WASHINGTON, D.C. — When Rana Abbas Taylor thinks of her family, what happened to them two years ago on their way home from a vacation is still painfully fresh.
“They were killed on January 6, 2019,” Taylor said. “Obviously, our world was upended, and for a very long time, I wasn't necessarily in a state of anything other than shock.”
The family of five - Taylor's sister, brother-in-law nieces and nephew – was all killed by a drunk driver.
It’s an experience that brought her to speak up for drunk driving prevention and the vehicle technology that might prevent it.
“I could not say no,” Taylor said. “I certainly wasn't going to say no when the injustice was knocking on my front door.”
Included in the new massive infrastructure bill is legislation directing the National Highway Traffic Safety Administration, or NHTSA, to begin the process of getting drunk driving prevention technology into vehicles as a standard practice - similar to seat belts and airbags - potentially within five years.
Mothers Against Drunk Driving said it could save 10,000 lives a year.
“We don't know which technology they're going to pick at this point. That's what the rule-making process is for,” said Alex Otte, national president of MADD. “But it also under one of three categories driving performance monitoring, driver monitoring or alcohol detection.”

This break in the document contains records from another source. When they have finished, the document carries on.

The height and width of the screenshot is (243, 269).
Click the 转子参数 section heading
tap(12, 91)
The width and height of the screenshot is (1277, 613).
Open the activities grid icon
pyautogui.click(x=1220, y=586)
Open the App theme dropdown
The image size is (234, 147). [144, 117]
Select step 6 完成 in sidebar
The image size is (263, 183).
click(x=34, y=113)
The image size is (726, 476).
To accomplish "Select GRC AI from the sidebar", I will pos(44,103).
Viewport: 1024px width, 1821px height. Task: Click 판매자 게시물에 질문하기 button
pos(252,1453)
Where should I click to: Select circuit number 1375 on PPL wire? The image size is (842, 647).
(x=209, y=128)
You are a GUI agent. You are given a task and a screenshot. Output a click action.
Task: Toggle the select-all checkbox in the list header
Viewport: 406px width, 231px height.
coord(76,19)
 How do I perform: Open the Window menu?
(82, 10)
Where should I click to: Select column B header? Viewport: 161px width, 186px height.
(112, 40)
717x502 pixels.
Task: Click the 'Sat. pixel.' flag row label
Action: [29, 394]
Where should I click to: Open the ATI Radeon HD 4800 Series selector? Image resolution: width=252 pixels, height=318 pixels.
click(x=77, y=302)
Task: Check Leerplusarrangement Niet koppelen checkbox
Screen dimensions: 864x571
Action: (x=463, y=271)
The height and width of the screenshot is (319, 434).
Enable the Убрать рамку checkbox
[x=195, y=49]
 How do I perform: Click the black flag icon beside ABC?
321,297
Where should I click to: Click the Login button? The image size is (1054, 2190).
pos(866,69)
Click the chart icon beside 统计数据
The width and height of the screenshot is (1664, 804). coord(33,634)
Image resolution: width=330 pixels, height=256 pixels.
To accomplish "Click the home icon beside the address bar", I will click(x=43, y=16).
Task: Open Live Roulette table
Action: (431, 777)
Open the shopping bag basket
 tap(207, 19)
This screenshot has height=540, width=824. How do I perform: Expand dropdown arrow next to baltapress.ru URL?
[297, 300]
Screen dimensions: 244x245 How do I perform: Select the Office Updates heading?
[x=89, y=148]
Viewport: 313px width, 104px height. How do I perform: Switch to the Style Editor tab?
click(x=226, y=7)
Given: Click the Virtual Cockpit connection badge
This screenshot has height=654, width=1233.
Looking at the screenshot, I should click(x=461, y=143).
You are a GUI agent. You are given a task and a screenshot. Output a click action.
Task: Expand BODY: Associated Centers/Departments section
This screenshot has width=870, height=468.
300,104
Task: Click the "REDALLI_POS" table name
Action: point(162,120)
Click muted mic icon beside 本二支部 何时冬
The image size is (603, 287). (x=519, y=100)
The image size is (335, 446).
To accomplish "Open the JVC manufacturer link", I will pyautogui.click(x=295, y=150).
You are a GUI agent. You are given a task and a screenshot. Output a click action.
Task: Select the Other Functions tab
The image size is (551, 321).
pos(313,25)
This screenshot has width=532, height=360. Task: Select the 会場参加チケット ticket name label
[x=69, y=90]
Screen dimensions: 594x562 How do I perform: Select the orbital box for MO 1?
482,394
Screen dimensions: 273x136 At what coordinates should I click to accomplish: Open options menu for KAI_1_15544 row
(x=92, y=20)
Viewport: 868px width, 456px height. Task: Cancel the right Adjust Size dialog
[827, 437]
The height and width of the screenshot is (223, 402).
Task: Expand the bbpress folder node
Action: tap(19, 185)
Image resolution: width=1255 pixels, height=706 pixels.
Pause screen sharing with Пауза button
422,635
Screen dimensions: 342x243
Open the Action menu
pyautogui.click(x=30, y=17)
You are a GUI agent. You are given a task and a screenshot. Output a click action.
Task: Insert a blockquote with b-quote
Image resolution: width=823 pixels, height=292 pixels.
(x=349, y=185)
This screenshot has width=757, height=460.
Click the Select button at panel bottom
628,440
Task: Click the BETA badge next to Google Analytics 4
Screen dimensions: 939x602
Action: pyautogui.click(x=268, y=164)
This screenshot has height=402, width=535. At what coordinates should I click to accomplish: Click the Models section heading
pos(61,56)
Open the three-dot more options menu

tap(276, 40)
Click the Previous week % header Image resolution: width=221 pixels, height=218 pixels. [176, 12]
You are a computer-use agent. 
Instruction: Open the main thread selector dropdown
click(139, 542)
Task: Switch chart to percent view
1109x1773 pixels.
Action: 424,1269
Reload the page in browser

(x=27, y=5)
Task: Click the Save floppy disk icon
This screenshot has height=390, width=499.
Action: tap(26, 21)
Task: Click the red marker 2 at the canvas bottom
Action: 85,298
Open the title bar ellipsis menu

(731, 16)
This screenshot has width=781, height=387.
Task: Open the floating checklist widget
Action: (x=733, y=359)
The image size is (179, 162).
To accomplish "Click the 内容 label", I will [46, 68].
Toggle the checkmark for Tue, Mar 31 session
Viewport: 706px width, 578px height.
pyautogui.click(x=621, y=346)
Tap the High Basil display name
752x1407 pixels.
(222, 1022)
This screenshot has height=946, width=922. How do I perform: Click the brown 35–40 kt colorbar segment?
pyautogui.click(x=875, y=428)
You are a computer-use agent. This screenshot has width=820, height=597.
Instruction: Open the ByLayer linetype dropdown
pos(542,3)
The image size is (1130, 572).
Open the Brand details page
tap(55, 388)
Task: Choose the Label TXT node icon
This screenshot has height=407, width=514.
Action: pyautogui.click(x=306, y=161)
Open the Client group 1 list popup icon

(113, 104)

Otte said there are currently more than 240 forms of vehicle technology, like lane assist or cameras that monitor a driver’s eyes, which could be reprogrammed to combat drunk driving and safely get a vehicle to pull over with an impaired driver.
“Of course, our mission is to end drunk driving, but we know that a lot of these monitoring technologies could have an impact on things like drowsy driving, drugged driving and distracted driving as well,” Otte said.
It’s something Rana Abbas Taylor says could benefit so many others so that other families might never know a loss like hers.
“This is a game-changer,” Taylor said. “We are making our roads safer for anybody that gets on there.”